● TASK
Copy the material from the line containing "Click the panel view icon beside About" through the line containing "Action: coord(91,297)", swapping "sidebar" for "navigation pane" and keeping everything else unchanged.

──────────────────────────────

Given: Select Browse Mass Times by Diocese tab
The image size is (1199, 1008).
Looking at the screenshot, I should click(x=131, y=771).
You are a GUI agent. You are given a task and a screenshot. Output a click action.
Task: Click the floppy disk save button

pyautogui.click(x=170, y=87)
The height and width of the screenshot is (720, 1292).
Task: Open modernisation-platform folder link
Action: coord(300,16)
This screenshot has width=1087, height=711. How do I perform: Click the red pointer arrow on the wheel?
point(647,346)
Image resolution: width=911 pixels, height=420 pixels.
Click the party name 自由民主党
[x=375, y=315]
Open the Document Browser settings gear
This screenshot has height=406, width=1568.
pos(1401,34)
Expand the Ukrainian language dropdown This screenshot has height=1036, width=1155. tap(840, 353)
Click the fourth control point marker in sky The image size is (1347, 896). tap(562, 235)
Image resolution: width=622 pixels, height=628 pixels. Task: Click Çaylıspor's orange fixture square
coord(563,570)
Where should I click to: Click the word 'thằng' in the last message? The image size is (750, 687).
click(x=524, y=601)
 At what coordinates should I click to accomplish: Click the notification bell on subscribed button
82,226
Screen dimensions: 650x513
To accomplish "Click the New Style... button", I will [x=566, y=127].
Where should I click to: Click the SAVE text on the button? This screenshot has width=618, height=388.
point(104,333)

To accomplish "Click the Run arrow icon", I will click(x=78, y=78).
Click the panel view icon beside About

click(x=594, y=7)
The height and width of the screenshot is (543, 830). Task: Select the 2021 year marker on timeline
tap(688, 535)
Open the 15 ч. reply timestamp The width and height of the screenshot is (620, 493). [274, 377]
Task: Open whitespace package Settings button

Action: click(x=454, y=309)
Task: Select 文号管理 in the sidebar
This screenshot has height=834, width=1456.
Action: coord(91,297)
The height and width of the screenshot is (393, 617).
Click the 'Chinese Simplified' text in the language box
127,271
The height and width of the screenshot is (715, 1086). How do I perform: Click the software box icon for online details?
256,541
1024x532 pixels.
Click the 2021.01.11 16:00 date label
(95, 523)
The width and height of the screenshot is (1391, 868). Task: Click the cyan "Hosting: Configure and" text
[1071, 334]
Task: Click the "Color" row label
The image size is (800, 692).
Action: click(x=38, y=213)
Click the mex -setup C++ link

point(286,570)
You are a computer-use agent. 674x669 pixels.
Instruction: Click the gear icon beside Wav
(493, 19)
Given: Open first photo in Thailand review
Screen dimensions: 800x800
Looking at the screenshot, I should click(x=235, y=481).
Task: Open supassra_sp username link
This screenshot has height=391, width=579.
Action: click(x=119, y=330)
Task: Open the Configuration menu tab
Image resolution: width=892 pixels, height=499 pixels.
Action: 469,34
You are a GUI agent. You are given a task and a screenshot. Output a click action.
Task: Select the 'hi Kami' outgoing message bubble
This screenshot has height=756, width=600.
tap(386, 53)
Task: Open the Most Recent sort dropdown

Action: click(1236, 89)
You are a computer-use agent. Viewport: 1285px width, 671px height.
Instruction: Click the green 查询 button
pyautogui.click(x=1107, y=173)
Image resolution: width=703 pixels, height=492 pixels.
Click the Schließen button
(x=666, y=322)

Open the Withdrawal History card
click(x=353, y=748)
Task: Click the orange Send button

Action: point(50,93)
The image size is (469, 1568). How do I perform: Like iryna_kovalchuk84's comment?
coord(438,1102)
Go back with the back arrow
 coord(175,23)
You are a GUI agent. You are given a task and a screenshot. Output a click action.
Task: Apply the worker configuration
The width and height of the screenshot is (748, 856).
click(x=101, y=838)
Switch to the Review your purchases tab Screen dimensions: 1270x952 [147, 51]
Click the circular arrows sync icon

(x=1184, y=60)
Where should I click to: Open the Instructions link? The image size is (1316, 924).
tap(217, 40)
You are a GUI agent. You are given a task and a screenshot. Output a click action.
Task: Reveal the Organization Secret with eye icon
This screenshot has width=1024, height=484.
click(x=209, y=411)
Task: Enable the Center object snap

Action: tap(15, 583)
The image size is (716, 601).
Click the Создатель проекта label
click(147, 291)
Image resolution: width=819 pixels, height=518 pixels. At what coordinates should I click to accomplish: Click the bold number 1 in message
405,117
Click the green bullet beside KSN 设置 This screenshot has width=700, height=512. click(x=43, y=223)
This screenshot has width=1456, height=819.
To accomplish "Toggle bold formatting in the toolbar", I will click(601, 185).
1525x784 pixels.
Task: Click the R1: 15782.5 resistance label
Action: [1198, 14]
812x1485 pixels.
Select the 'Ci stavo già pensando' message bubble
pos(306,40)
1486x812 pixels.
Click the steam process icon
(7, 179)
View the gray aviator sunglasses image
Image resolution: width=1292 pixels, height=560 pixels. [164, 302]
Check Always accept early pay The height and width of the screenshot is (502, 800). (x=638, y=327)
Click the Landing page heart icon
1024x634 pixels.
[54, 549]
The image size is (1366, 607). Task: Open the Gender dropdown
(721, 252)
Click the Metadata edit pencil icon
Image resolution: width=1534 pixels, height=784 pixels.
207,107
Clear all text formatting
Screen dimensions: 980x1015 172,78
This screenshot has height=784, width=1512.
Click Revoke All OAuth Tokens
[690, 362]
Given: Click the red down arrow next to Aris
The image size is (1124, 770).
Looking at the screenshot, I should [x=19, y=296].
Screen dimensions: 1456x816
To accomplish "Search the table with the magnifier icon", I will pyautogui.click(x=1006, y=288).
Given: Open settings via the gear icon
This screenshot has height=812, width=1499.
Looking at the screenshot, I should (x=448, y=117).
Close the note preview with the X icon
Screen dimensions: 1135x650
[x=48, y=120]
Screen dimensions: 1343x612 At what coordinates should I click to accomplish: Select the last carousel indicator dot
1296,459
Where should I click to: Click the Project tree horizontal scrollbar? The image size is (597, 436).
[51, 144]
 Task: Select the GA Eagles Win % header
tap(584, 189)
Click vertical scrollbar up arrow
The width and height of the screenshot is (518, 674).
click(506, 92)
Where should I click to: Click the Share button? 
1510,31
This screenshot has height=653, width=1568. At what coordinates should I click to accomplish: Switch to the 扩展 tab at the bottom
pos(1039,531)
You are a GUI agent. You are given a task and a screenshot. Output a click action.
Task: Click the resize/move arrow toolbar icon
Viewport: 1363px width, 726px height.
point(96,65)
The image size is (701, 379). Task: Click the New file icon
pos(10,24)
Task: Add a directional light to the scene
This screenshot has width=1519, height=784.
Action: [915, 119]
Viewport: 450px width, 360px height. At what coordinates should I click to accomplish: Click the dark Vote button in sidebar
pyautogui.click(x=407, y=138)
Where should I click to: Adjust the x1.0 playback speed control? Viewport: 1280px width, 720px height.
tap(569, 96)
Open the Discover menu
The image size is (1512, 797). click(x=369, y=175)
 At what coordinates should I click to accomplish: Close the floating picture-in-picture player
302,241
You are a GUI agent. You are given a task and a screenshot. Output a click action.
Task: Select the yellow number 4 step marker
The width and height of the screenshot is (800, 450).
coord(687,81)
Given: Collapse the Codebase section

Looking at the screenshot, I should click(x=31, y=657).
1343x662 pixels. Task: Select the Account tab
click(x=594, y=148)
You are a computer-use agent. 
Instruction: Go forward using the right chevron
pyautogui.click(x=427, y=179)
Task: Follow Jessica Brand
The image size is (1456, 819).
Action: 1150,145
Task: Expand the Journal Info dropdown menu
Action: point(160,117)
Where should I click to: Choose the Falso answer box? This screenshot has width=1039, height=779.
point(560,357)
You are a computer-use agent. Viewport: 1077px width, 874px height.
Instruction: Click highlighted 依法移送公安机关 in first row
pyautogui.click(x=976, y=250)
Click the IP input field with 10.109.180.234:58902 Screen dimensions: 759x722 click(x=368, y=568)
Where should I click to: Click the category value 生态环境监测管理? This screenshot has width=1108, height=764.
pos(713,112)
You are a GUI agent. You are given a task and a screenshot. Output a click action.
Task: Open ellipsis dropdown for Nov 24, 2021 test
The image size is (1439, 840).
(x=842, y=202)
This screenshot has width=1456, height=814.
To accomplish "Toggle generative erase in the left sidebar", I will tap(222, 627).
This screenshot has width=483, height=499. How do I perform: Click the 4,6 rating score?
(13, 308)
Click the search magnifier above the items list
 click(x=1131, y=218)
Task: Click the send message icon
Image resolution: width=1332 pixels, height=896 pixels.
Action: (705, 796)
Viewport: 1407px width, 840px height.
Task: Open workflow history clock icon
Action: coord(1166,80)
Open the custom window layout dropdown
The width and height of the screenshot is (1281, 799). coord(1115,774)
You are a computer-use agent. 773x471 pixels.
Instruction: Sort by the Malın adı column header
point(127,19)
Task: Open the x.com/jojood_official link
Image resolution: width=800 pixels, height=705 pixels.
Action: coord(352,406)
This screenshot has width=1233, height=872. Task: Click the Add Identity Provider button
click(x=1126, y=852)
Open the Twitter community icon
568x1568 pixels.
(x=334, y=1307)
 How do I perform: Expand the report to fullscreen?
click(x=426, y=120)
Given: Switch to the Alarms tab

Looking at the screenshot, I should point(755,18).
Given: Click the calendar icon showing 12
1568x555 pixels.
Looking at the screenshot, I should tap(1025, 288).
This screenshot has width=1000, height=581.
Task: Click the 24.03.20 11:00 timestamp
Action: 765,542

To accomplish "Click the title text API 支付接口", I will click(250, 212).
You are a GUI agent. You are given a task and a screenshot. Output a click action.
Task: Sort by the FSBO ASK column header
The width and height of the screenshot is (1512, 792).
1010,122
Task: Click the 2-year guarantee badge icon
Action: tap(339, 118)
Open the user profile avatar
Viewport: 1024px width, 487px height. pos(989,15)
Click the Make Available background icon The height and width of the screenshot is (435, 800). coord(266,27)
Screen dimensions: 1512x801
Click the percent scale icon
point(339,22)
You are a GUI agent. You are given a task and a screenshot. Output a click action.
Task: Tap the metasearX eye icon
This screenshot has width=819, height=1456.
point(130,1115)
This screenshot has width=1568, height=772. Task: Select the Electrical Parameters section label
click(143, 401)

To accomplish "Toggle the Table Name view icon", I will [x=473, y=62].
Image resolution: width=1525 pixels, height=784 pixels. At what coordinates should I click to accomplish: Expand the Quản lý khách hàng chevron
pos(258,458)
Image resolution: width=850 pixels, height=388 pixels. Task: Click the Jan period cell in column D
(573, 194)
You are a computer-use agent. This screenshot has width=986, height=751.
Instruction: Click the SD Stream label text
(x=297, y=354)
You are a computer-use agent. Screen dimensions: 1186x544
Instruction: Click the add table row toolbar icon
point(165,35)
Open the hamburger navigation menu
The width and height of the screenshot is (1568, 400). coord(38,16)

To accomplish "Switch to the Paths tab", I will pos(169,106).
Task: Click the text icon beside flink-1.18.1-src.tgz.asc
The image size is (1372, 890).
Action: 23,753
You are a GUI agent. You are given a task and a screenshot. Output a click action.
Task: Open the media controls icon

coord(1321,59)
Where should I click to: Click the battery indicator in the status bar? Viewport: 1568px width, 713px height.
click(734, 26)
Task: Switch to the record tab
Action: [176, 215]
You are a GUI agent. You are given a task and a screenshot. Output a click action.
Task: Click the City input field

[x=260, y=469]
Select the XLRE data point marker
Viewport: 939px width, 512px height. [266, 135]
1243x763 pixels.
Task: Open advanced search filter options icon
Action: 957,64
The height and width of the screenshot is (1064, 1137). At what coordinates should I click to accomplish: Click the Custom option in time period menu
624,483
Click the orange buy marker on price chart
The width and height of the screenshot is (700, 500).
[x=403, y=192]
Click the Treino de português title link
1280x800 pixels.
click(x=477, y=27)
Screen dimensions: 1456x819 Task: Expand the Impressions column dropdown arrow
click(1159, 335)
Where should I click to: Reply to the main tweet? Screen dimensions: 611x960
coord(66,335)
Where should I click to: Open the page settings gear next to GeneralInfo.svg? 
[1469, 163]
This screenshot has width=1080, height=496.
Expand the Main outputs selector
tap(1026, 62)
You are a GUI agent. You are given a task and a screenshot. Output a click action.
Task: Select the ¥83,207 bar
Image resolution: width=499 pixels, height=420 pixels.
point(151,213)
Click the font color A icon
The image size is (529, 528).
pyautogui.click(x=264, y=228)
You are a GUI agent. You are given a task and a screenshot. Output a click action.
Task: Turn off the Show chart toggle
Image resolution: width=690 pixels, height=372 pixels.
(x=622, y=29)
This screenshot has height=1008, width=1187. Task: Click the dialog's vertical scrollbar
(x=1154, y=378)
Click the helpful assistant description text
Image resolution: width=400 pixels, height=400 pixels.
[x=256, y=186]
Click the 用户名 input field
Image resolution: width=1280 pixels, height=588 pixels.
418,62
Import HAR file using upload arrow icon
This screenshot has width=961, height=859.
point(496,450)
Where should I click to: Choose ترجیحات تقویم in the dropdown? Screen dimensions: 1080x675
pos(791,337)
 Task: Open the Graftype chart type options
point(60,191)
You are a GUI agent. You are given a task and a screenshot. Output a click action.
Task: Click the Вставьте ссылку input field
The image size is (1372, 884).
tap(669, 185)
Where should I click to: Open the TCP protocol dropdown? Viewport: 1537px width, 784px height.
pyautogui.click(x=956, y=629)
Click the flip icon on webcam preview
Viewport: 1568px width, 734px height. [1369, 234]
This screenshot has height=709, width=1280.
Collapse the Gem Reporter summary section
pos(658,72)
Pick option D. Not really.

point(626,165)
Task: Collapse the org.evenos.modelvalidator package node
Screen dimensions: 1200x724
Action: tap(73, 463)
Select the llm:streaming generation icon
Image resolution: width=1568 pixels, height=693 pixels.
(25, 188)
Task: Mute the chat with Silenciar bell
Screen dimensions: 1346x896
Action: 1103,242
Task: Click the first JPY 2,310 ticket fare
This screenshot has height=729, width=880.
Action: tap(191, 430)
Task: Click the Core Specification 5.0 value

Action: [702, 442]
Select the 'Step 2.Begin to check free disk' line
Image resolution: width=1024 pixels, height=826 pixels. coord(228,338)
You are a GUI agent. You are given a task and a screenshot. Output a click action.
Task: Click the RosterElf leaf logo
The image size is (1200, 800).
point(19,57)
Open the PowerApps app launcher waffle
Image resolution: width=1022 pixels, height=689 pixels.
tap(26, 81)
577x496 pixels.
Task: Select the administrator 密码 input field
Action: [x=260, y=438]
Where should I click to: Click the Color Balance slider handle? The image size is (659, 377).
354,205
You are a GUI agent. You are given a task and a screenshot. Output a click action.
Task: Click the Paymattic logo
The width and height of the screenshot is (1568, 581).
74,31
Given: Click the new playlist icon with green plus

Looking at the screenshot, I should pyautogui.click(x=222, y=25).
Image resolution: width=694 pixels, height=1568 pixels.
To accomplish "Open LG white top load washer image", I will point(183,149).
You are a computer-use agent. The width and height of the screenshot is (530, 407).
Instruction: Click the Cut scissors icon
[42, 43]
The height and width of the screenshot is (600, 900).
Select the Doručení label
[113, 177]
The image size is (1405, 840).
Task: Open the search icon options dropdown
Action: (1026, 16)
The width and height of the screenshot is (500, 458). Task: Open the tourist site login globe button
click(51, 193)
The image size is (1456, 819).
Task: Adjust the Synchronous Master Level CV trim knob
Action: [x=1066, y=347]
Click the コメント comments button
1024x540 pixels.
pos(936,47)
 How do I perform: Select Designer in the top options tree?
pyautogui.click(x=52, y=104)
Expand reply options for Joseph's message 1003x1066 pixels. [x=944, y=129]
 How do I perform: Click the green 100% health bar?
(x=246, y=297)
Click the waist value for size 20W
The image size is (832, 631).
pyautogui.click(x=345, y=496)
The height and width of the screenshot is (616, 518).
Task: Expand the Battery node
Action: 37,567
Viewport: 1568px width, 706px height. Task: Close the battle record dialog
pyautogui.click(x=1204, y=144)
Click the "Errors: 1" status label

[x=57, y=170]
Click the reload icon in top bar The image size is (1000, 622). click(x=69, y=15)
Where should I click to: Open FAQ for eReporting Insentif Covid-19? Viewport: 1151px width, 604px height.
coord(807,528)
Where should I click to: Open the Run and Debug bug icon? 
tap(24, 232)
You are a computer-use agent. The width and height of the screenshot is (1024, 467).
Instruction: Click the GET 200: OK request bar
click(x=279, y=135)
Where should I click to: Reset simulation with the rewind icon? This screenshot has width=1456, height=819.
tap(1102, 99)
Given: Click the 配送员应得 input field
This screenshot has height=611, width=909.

──────────────────────────────

● EXERCISE SOLUTION
Click the panel view icon beside About

click(x=594, y=7)
The height and width of the screenshot is (543, 830). Task: Select the 2021 year marker on timeline
tap(688, 535)
Open the 15 ч. reply timestamp The width and height of the screenshot is (620, 493). [274, 377]
Task: Open whitespace package Settings button

Action: click(x=454, y=309)
Task: Select 文号管理 in the navigation pane
This screenshot has height=834, width=1456.
Action: coord(91,297)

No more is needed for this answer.